→ WHAT YOU NEED TO DO
Write the next part of the article about the Roethke Humanities Festival keynote on performance art, picking up right after its final sentence.

→ PAGE EXCERPT
***
The free event is one of two keynote presentations in the eighth biennial Roethke Humanities Festival. Multi-disciplinary creative artist Laurie Anderson, Thomas Roy and Lura Forrest Jones Visiting Lecturer, will give a keynote presentation Friday, April 16.
Goldberg will describe the rich array of performance art that defined New York experimentation and breakthrough accomplishments from Anderson, John Cage, Meredith Monk, Ping Chong, Eric Bogosian, and many others.
She pioneered the study of performance art with Performance: Live Art 1909 to the Present to the Present. She has been director of the Royal College of Art Gallery in London and performance curator of the Kitchen in New York City. She is a regular contributor to Artforum and her books include Performance: Live Art Since 1960 (1998) and Laurie Anderson (2000). She originated and produced the multimedia performance Logic of the Birds (2001).
***
→ SUPPLIED INFORMATION
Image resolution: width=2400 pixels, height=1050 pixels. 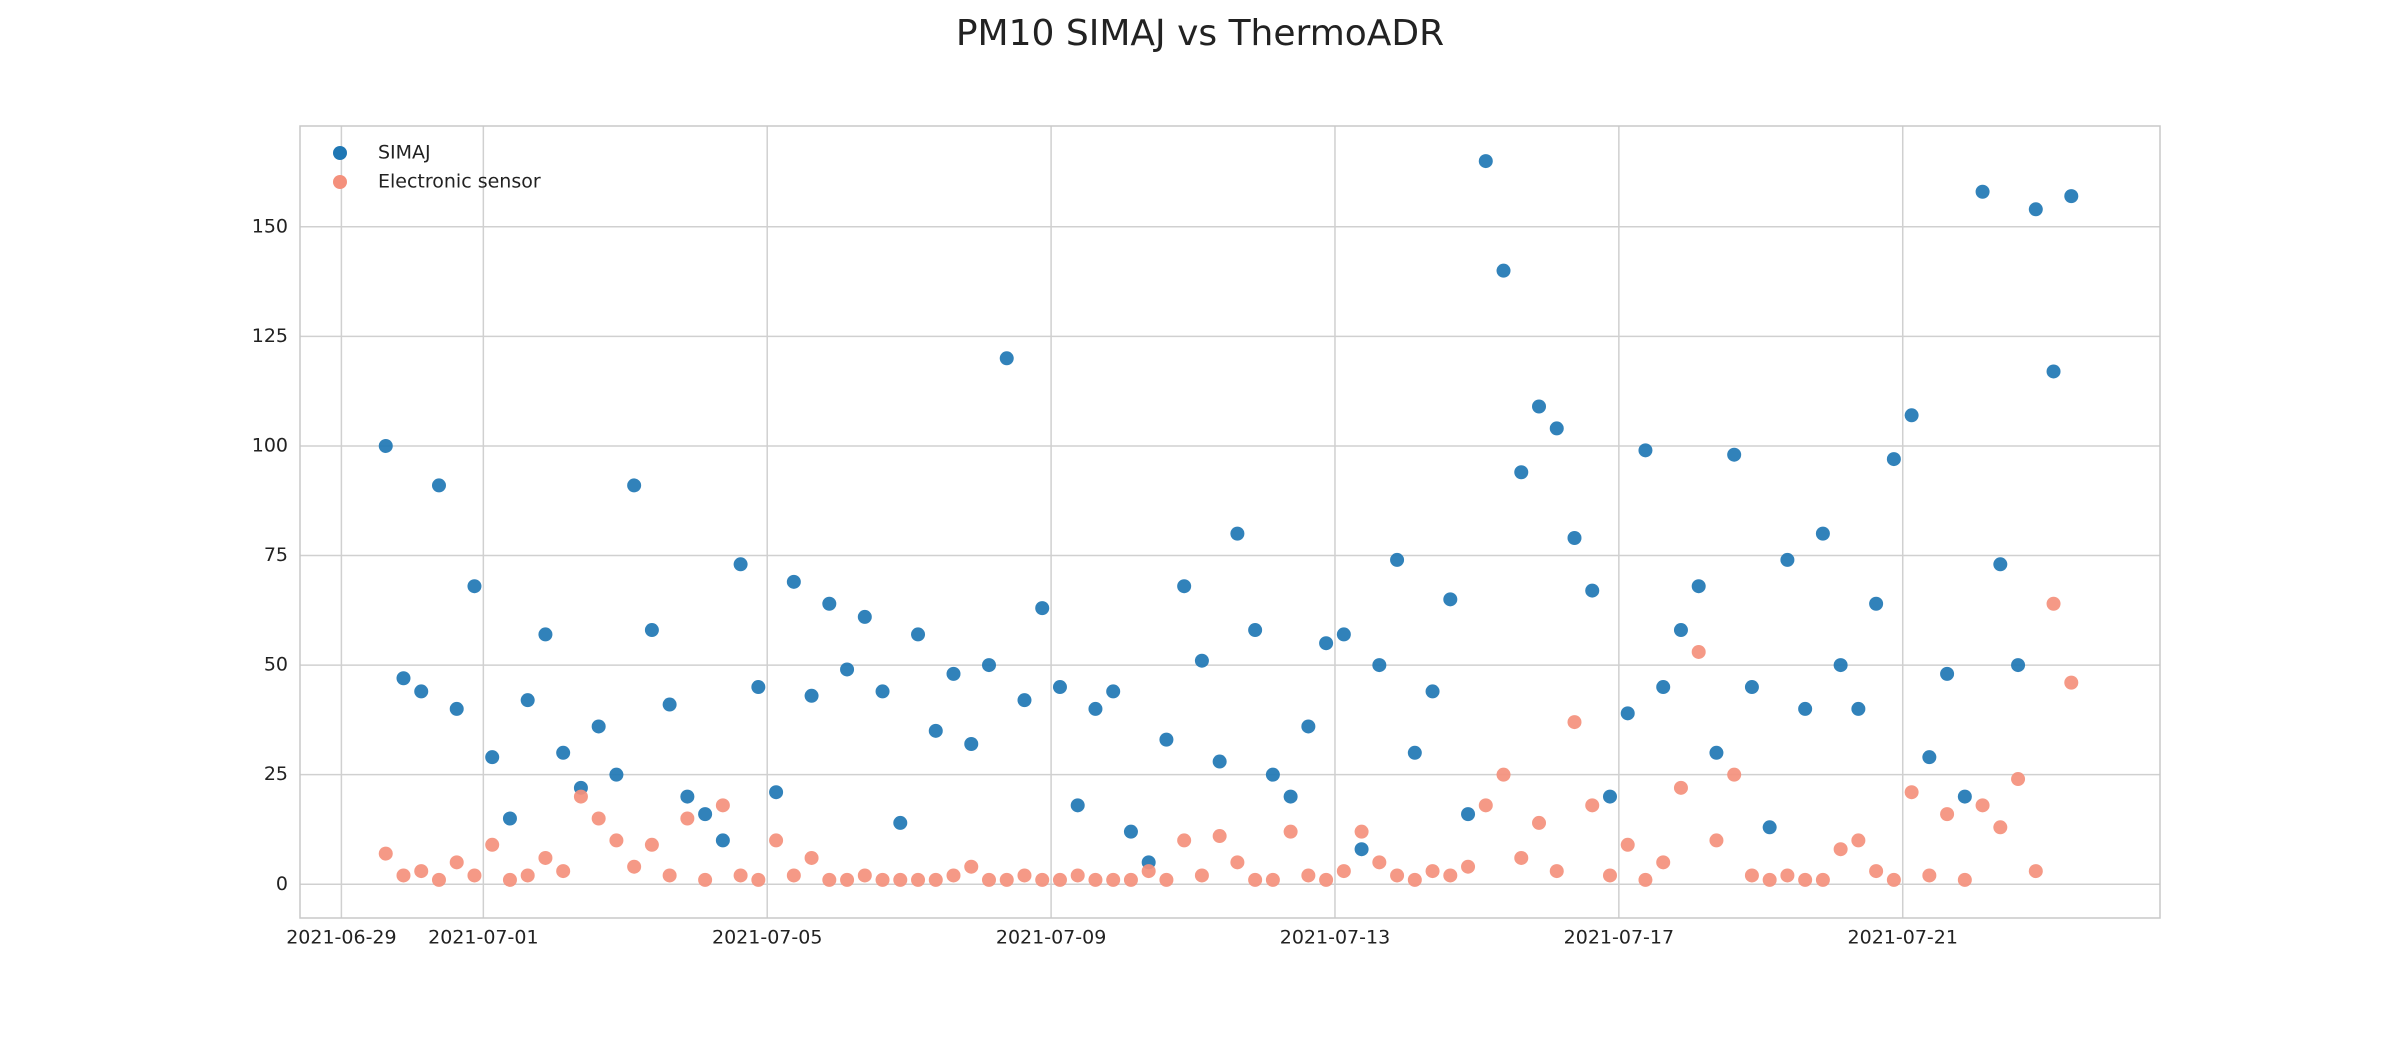 I want to click on x-tick-label: 2021-07-09, so click(x=1051, y=938).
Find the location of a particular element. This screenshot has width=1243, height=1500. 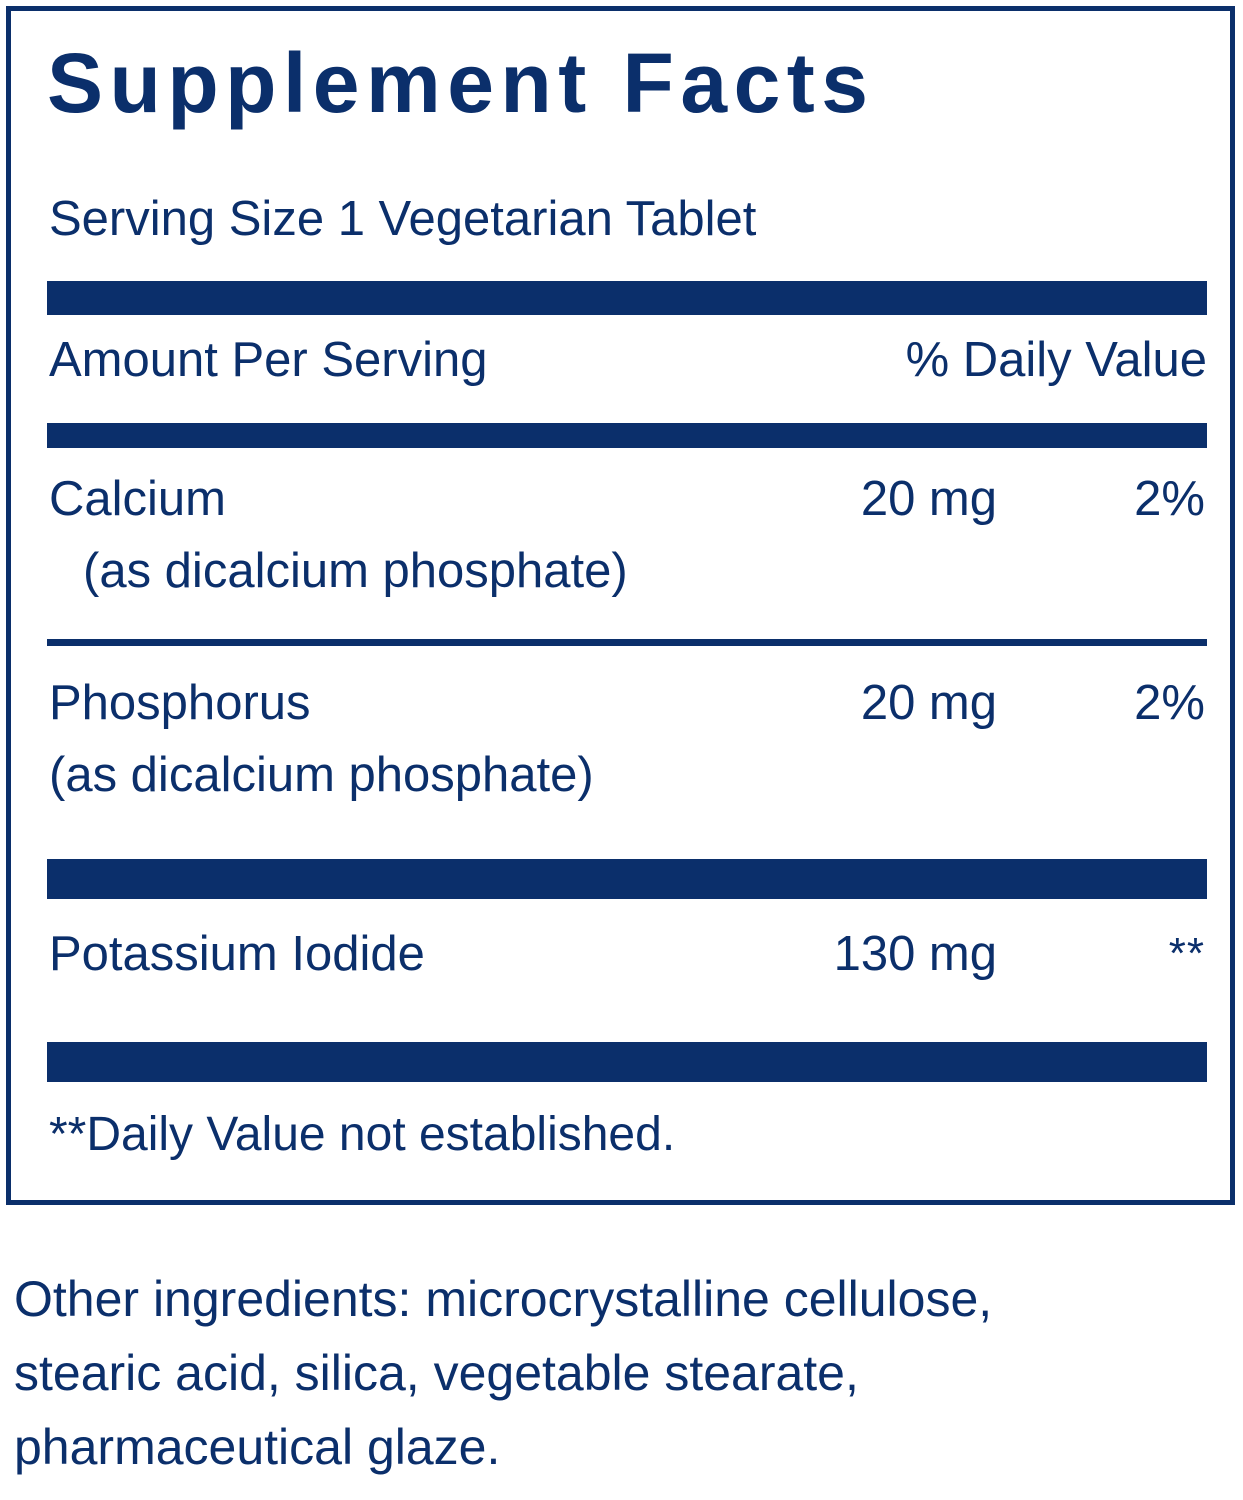

table-header-row: Amount Per Serving % Daily Value is located at coordinates (627, 360).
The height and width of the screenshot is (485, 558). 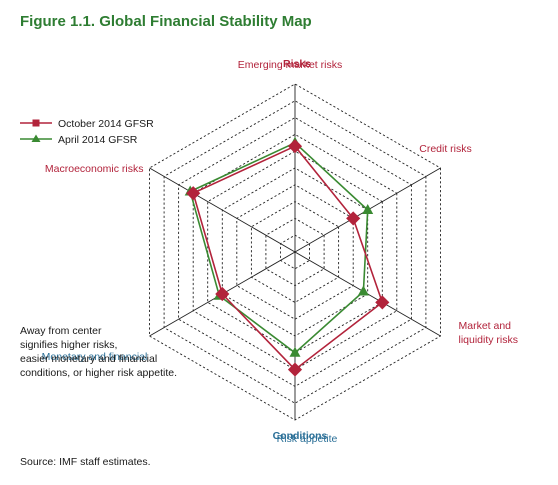 I want to click on group-label-conditions: Conditions, so click(x=300, y=436).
***
→ TASK OUTPUT
“When RoseLee Goldberg’s Performance: Live Art 1909 to the Present was published in 1979, it shattered the conventional wisdom about modern art history as a succession of formal styles,” according to Art in America. “Goldberg demonstrated that visual artists of the past century had often produced live performances, in addition to making objects. Such events constituted what she termed a ‘hidden history’ vital to an understanding of Futurism, Constructivism, Dada and Surrealism, because ‘these movements found their roots and attempted to resolve problematic issues in performance … it was in performance that they tested their ideas, only later expressing them in objects.’ Goldberg wasn’t the first to investigate this rich lode of material, but she was the first to create a cogently theorized narrative about it.”